AACP 2018: Low back pain is the ‘elephant in the room’ for professional football but acupuncture can help

Professional football players often experience low back pain which can be challenging and complex to treat, but acupuncture can help as part of a multimodal approach.

Thumbnail

Johnny Wilson during his AACP presentation

This was the message from Johnny Wilson, clinical director of Athlete Rebuild and former head physio for professional football clubs Notts County, and Scunthorpe and Chesterfield.

He shared his experience of how acupuncture could improve the outcomes of injuries in professional sport during the Acupunture Association of Chartered Physiotherapists (AACP) annual conference in Reading on 19 May.

Mr Wilson said: ‘In professional football we deal, on a day to day basis, with what are commonly known as “the big four”, because they carry quite a high burden of injury. They are hamstring, ankle, knee and groin injuries.

‘But what is less well known is the prevalence of low back pain, which is what I spend the majority of my time dealing with.

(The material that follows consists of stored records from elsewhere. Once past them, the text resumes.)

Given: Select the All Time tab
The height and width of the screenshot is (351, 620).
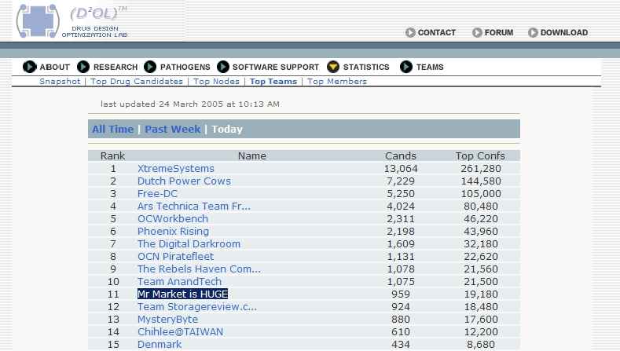Looking at the screenshot, I should pyautogui.click(x=112, y=130).
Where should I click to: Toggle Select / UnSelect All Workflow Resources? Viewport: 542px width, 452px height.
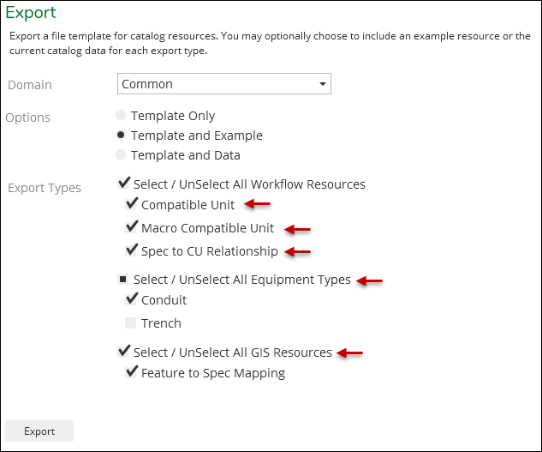coord(123,184)
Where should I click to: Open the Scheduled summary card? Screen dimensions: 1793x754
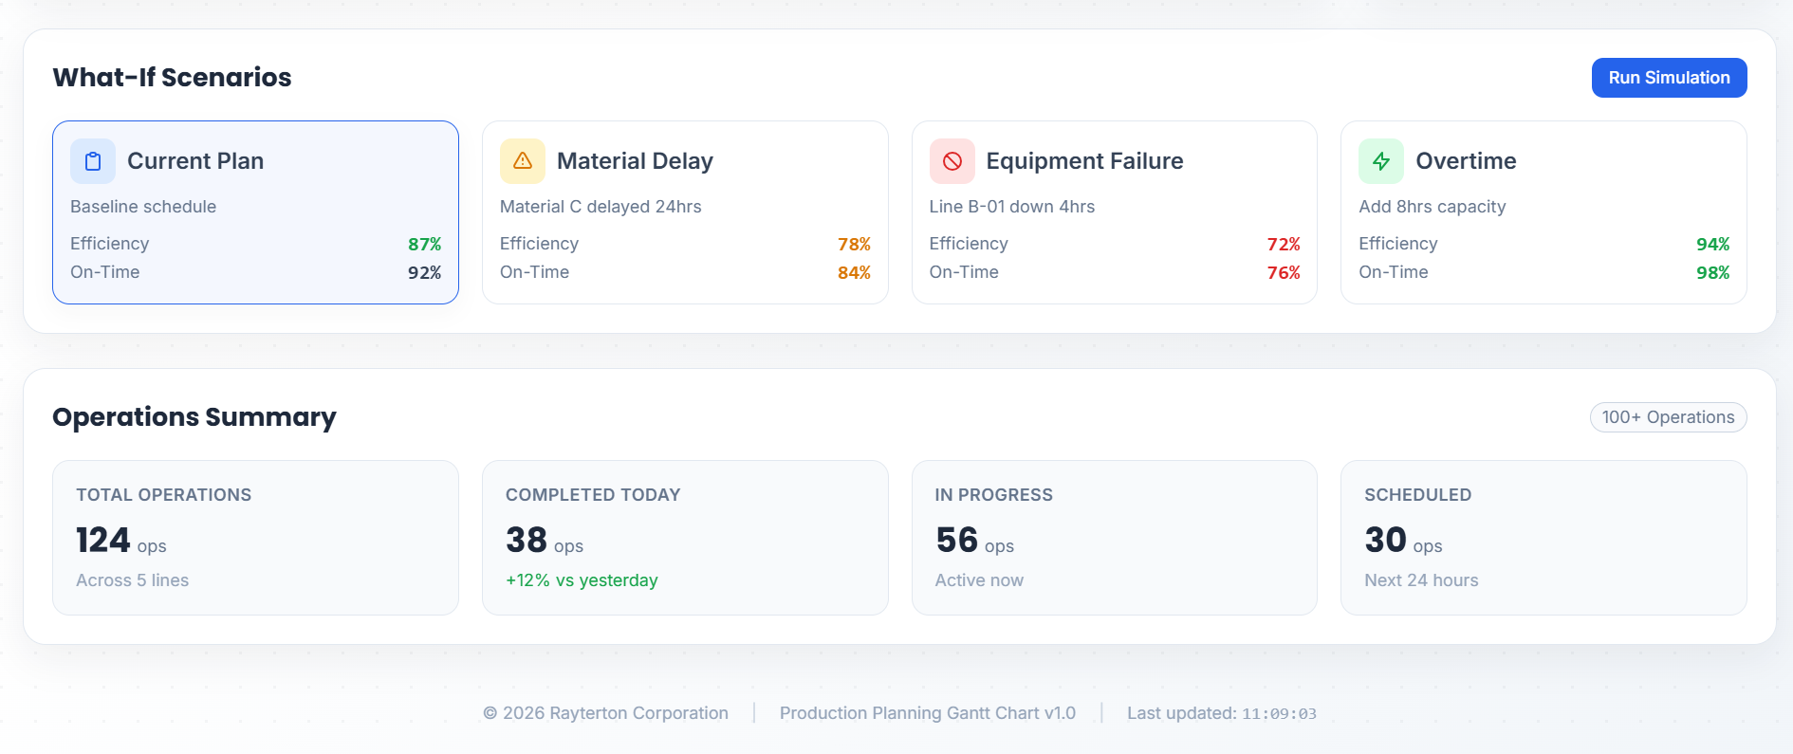click(1543, 538)
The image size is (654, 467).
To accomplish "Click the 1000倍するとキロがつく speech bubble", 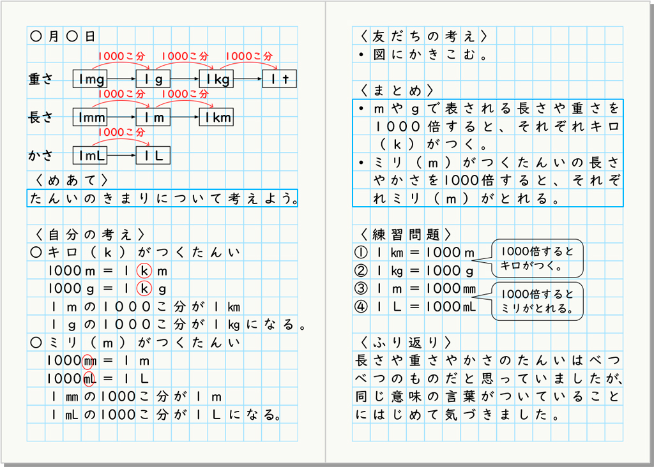I will (537, 258).
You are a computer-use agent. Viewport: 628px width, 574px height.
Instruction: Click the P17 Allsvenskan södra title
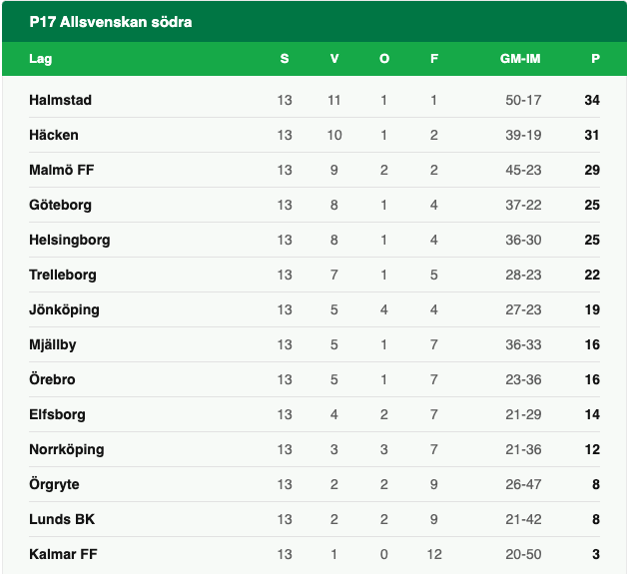(x=111, y=22)
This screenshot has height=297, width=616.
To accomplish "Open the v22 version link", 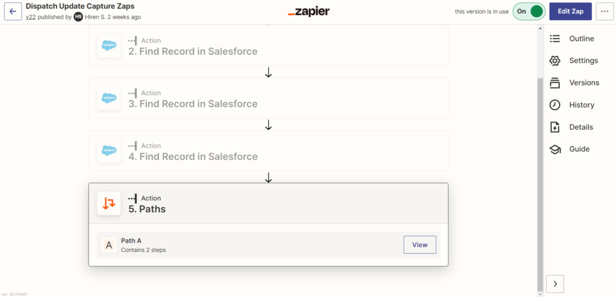I will (30, 17).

‘Players come to the clinic and have a lot of mobilisation and manual therapy on their lumbar spines. It’s generally self-limiting, but I’ve had two players over the last nine years whose careers have ended due to low back pain.’

A multimodal strategy

Mr Wilson, who has worked in professional sport for 17 years, said the high incidence of low back pain was down to the extreme physical demands of the sport.

He explained that professional footballers usually played in at least 60 games and 160 training sessions over a 10-month season. In addition, while sprinting, players can reach top speeds of 32.8km per hour and often cover in excess of 10km per game.

‘Because of these demands we incorporate as many strategies as we can to keep the guys on the pitch.’

Acupuncture can help to fill the ‘management vacuum’

He told delegates that low back pain often presented a ‘conundrum’ because there was a lack of consensus about how to provide the best care. This had led to what he described as a ‘management vacuum’.

However, he said several research groups have suggested that longstanding low back pain can be generated and maintained at the local tissues (the site of pain), as well as in the corresponding spinal segment and at a cortical level.

As a result, he regularly offers acupuncture to athletes who complain of low back pain, as research has conclusively shown it can inhibit the sensation of pain locally, segmentally and cortically.

Keeping a player in the team

Mr Wilson said he advocated integrating acupuncture into a multimodal sports medicine approach and provided details of a case study of how this had worked with a young professional footballer.

The player had complained of an intermittent dull ache at rest. This rose to a high pain level (8 out of 10) whenever he ran or engaged in extension-based exercises in the gym.

He also experienced stiffness, discomfort in sustained postures and could only maintain a neutral pelvic tilt in any position. Adding to this, he had high anxiety levels as the pain was preventing him from playing or training at full intensity. He feared he might lose his place on the team.

No red flags were identified and nothing remarkable was found on examination. In addition, an MRI scan showed no structural abnormalities.

‘So we hypothesised that it must be neurophysiological and tested him using Peter O’Sullivan’s movement and functional impairment system for assessing low back pain,’ Mr Wilson said.

Education is vital

‘We did a lot of education with him, which was important, and his anxiety settled down. We talked about pain and tissue damage and possible neurophysiological drivers, which he thought were plausible. After that, he was keen to try acupuncture, which he’d never had before.’

A multimodal approach was implemented, which included eight 20 minute sessions of acupuncture and the outcomes were ‘very good’.

‘The sports medicine department was happy to advocate acupuncture as part of his programme because it kept him in training and helped to increase his levels of participation in terms of intensity of running and gym training,’ said Mr Wilson.

‘He also did other things as well, such as practising mindfulness. But post-acupuncture, he told us something had changed for him. He felt looser and we could all see a difference in him.’

Rehab, recovery and pain relief

Delegates heard that it was common for athletes to report reduced pain levels, improved lumbar range and improved function on posterior chain strength tests after acupuncture.

Mr Wilson uses it in conjunction with an extensive running, strength, power, neuromuscular control and lumbo-pelvic-hip complex stability and education programme.

‘I also offer it as an option to players to help modulate pain levels, help them carry out their rehab and return to training and competing in a timely and safe manner.’